なぜ、醤油味噌屋が「濁酒(どぶろく)研究所」をはじめるのか?
社長の山本晴一です。当社は1911年創業で、以来、この土地で、醤油&味噌&甘酒の醸造を行って来ました。
現在は「糀パーク」と言う、糀のテーマパークの運営も行っています。
日本の国菌である、“麹菌”を活用して、醤油や味噌を造り続けてきました。
日本の伝統的な発酵食品を食べるという事は、“麹菌”はもちろん、更に、“酵母”や“乳酸菌”という3種類もの菌体を同時に摂取する事が出来るという事です。ここに大きなベネフィットが有ります。
この3種類もの菌が、発酵のプロセスの中で有効に活用して、安全な食品として商品化まで行っているのは、世界中探しても、日本にしかありません!
それは、“味噌”と、“醤油諸味”と、“濁酒(どぶろく)”だけなんです!
3種の活きた菌体を摂れる=“味噌”と“醤油諸味”と“濁酒(どぶろく)”は、世界のスーパーフード(発酵食品)と言っても良いと私自身は考えております。
この活きた菌の世界を垣間見られる場所は、また同時にその味や香りを体感し、その活用方法まで実際に体験できる施設は、金沢の大野町に在る、ここ「糀パーク」です。
当社が創る、「発酵食品」の良さは、自然な旨味と、後味の良さ、発酵による香りの良さだと考えます。当社会員の皆様には、日頃より、「糀パーク」で糀の良さを実感して頂いておりますが、今回は、この「山藤濁酒研究所」を施設の一部として新しく加えますので、是非、糀が持つチカラや魅力をここで、更に実感して頂ければ嬉しく思います。
発酵食と大野町の歴史
ここ大野町の歴史は、奈良時代=今から約1280年前にまで遡ります。
大野町の名前の由来は、産土神(うぶすながみ)を祀る「大野日吉神社」の記録に依れば、荘園時代の「大野荘」に由来すると有ります。

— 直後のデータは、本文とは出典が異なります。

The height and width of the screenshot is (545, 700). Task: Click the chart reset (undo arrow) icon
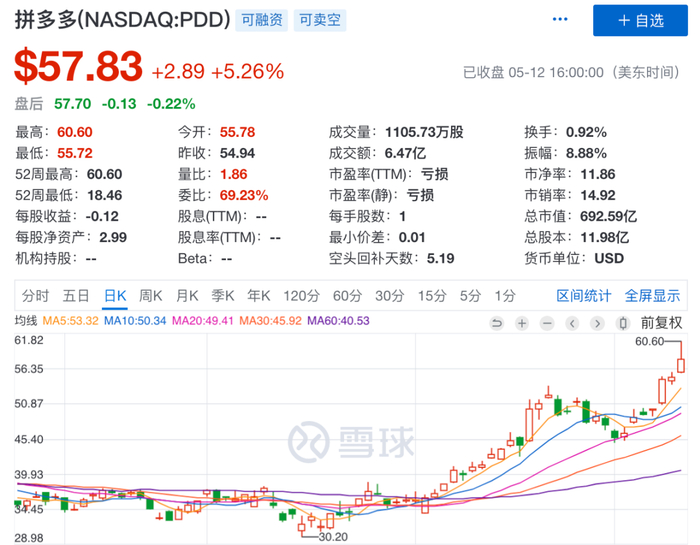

大野町は、南には霊峰「白山」を眺める加賀平野の西の端に位置し、町内を流れる大野川(浅野川の下流域)は、西の「日本海」に注ぐ、港町になります。また、白山とそこから流れる川が作った扇状地の扇端でもあり、白山を源流に地下を通って来た伏流水が「もくもく」と湧き出る、良質な水が得られる土地です。この清洌で豊かな地下水が、しょうゆ醸造の仕込み水として使われてきました。
江戸時代(文化文政時代)においては、人口の多い順に、“お江戸”・“大阪”・“京都”・“加賀百万石(金沢)”だったという事実があり、人口の多い消費地に近い場所に、大きな醤油生産地が形成されました。また、同時に加賀藩が産業としての「しょうゆ醸造」を積極的に振興したおかげで、大野町は、当時(江戸時代)の日本の醤油5大産地(野田・銚子・小豆島・龍野・大野)の一つとも謂われました。
金沢の地は、金沢城を中心に形成された城下町でもあり、当時は“加賀百万石”と謳われた武家文化の伝統が、絢爛豪華な加賀料理を育み、その味覚を支え続けた大野町の醤油も、共に発達して来たという歴史があります。
こうした背景の中で、当社は、金沢ならではの風土に育まれたFOODとして、金沢はもちろん、今では、フランスやアメリカ等、世界13か国に輸出し、世界のシェフにご愛用頂いております。
発酵食品ならではの良さは、「手間暇かけて、更に熟成に時間をかけた」からこそ生まれる、その香りの良さと後味の良さが、御支持いただいておるものと考えます。
さて、私は、『この大野町に、世界中から料理人が集まって来る!』そんな場所にしたという夢を持っています。
と言うのは、発酵食品を学ぶには、日本のどこへ行ったら良いか?とシェフが調べたり、仲間に聞いたりしたら、『そうだ!金沢だ!』”The Home of fermented foods, Kanazawa O-Onomachi” だ!と応える人、そう言う応援をして頂ける方を増やして行きたいと思うのです。
『発酵食のまち 金沢・大野町』として、世界の料理人を魅了する地域として石川県や金沢市と共に、PRしていきたいと考えています。
大野町には、その可能性が充分に有ると思うのです。
それは、当社を育てて頂いた金沢、そしてこの地への、小さな恩返しになれば良いなと心の底から願うからです。